RAW DATA section start

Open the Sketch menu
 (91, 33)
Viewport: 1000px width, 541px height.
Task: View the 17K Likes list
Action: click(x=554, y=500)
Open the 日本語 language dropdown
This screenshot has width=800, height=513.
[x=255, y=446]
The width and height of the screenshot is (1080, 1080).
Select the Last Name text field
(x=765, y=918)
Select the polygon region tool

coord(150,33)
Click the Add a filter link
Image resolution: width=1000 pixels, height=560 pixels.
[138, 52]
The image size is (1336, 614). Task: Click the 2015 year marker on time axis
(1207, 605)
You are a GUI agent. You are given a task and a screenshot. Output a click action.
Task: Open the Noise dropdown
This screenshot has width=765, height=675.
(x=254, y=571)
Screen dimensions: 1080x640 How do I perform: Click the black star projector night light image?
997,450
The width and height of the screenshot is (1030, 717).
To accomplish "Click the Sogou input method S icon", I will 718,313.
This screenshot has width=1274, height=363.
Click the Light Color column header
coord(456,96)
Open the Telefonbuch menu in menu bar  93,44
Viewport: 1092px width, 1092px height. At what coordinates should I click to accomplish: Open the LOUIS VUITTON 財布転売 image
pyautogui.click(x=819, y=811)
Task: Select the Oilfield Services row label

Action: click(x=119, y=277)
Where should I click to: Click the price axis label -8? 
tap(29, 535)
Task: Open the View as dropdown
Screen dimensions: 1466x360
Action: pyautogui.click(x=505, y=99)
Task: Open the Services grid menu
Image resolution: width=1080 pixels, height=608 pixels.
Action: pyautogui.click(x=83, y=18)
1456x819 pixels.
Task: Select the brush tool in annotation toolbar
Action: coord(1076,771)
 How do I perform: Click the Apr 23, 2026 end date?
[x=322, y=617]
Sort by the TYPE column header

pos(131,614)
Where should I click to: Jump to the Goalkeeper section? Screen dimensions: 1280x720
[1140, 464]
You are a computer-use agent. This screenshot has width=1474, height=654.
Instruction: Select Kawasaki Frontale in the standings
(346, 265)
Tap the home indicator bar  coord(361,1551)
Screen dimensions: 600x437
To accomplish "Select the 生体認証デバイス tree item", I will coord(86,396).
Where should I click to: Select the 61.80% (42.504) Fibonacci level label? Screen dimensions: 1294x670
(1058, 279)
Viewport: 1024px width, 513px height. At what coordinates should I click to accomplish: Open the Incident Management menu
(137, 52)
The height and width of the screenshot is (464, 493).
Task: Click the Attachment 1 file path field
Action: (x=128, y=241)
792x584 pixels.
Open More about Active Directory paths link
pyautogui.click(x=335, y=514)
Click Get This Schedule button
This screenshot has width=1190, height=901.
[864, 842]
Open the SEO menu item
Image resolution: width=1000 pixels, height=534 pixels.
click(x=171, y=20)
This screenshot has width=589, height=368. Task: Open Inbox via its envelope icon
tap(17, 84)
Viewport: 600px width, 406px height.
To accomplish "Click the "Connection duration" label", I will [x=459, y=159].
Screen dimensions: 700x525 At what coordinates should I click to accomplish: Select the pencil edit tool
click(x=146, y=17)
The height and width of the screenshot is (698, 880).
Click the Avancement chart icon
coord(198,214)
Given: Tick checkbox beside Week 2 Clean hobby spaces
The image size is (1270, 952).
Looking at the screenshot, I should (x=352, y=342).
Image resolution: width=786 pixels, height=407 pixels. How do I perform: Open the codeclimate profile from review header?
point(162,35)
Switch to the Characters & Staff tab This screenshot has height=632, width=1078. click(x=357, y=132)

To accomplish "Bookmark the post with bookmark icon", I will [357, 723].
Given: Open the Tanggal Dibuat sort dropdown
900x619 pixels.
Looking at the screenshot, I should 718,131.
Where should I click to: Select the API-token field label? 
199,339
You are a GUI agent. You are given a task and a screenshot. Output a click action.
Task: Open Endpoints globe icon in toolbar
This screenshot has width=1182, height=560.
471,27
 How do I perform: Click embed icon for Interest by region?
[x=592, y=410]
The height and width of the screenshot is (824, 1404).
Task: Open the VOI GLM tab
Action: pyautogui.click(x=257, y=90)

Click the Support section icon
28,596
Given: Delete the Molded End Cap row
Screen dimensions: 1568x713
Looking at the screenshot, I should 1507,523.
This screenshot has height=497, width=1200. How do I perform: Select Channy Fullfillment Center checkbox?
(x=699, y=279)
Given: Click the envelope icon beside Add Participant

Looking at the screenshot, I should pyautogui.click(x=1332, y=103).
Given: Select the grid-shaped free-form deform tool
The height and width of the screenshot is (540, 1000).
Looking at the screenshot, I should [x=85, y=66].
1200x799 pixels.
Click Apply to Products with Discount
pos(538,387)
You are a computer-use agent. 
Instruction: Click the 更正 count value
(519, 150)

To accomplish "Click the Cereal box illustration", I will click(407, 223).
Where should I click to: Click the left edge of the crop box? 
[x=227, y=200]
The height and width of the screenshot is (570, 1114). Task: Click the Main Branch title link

RAW DATA section end

- [YOUR OBJECTIVE]: Word for word, every record must be given again.

- [EXERCISE OUTPUT]:
Open the Sketch menu
 (91, 33)
Viewport: 1000px width, 541px height.
Task: View the 17K Likes list
Action: click(x=554, y=500)
Open the 日本語 language dropdown
This screenshot has width=800, height=513.
[x=255, y=446]
The width and height of the screenshot is (1080, 1080).
Select the Last Name text field
(x=765, y=918)
Select the polygon region tool

coord(150,33)
Click the Add a filter link
Image resolution: width=1000 pixels, height=560 pixels.
[138, 52]
The image size is (1336, 614). Task: Click the 2015 year marker on time axis
(1207, 605)
You are a GUI agent. You are given a task and a screenshot. Output a click action.
Task: Open the Noise dropdown
This screenshot has width=765, height=675.
(x=254, y=571)
Screen dimensions: 1080x640 How do I perform: Click the black star projector night light image?
997,450
The width and height of the screenshot is (1030, 717).
To accomplish "Click the Sogou input method S icon", I will 718,313.
This screenshot has width=1274, height=363.
Click the Light Color column header
coord(456,96)
Open the Telefonbuch menu in menu bar  93,44
Viewport: 1092px width, 1092px height. At what coordinates should I click to accomplish: Open the LOUIS VUITTON 財布転売 image
pyautogui.click(x=819, y=811)
Task: Select the Oilfield Services row label

Action: click(x=119, y=277)
Where should I click to: Click the price axis label -8? 
tap(29, 535)
Task: Open the View as dropdown
Screen dimensions: 1466x360
Action: pyautogui.click(x=505, y=99)
Task: Open the Services grid menu
Image resolution: width=1080 pixels, height=608 pixels.
Action: pyautogui.click(x=83, y=18)
1456x819 pixels.
Task: Select the brush tool in annotation toolbar
Action: coord(1076,771)
 How do I perform: Click the Apr 23, 2026 end date?
[x=322, y=617]
Sort by the TYPE column header

pos(131,614)
Where should I click to: Jump to the Goalkeeper section? Screen dimensions: 1280x720
[1140, 464]
You are a computer-use agent. This screenshot has width=1474, height=654.
Instruction: Select Kawasaki Frontale in the standings
(346, 265)
Tap the home indicator bar  coord(361,1551)
Screen dimensions: 600x437
To accomplish "Select the 生体認証デバイス tree item", I will coord(86,396).
Where should I click to: Select the 61.80% (42.504) Fibonacci level label? Screen dimensions: 1294x670
(1058, 279)
Viewport: 1024px width, 513px height. At what coordinates should I click to accomplish: Open the Incident Management menu
(137, 52)
The height and width of the screenshot is (464, 493).
Task: Click the Attachment 1 file path field
Action: (x=128, y=241)
792x584 pixels.
Open More about Active Directory paths link
pyautogui.click(x=335, y=514)
Click Get This Schedule button
This screenshot has width=1190, height=901.
[864, 842]
Open the SEO menu item
Image resolution: width=1000 pixels, height=534 pixels.
click(x=171, y=20)
This screenshot has width=589, height=368. Task: Open Inbox via its envelope icon
tap(17, 84)
Viewport: 600px width, 406px height.
To accomplish "Click the "Connection duration" label", I will [x=459, y=159].
Screen dimensions: 700x525 At what coordinates should I click to accomplish: Select the pencil edit tool
click(x=146, y=17)
The height and width of the screenshot is (698, 880).
Click the Avancement chart icon
coord(198,214)
Given: Tick checkbox beside Week 2 Clean hobby spaces
The image size is (1270, 952).
Looking at the screenshot, I should (x=352, y=342).
Image resolution: width=786 pixels, height=407 pixels. How do I perform: Open the codeclimate profile from review header?
point(162,35)
Switch to the Characters & Staff tab This screenshot has height=632, width=1078. click(x=357, y=132)

To accomplish "Bookmark the post with bookmark icon", I will [357, 723].
Given: Open the Tanggal Dibuat sort dropdown
900x619 pixels.
Looking at the screenshot, I should 718,131.
Where should I click to: Select the API-token field label? 
199,339
You are a GUI agent. You are given a task and a screenshot. Output a click action.
Task: Open Endpoints globe icon in toolbar
This screenshot has width=1182, height=560.
471,27
 How do I perform: Click embed icon for Interest by region?
[x=592, y=410]
The height and width of the screenshot is (824, 1404).
Task: Open the VOI GLM tab
Action: pyautogui.click(x=257, y=90)

Click the Support section icon
28,596
Given: Delete the Molded End Cap row
Screen dimensions: 1568x713
Looking at the screenshot, I should 1507,523.
This screenshot has height=497, width=1200. How do I perform: Select Channy Fullfillment Center checkbox?
(x=699, y=279)
Given: Click the envelope icon beside Add Participant

Looking at the screenshot, I should pyautogui.click(x=1332, y=103).
Given: Select the grid-shaped free-form deform tool
The height and width of the screenshot is (540, 1000).
Looking at the screenshot, I should [x=85, y=66].
1200x799 pixels.
Click Apply to Products with Discount
pos(538,387)
You are a computer-use agent. 
Instruction: Click the 更正 count value
(519, 150)

To accomplish "Click the Cereal box illustration", I will click(407, 223).
Where should I click to: Click the left edge of the crop box? 
[x=227, y=200]
The height and width of the screenshot is (570, 1114). Task: Click the Main Branch title link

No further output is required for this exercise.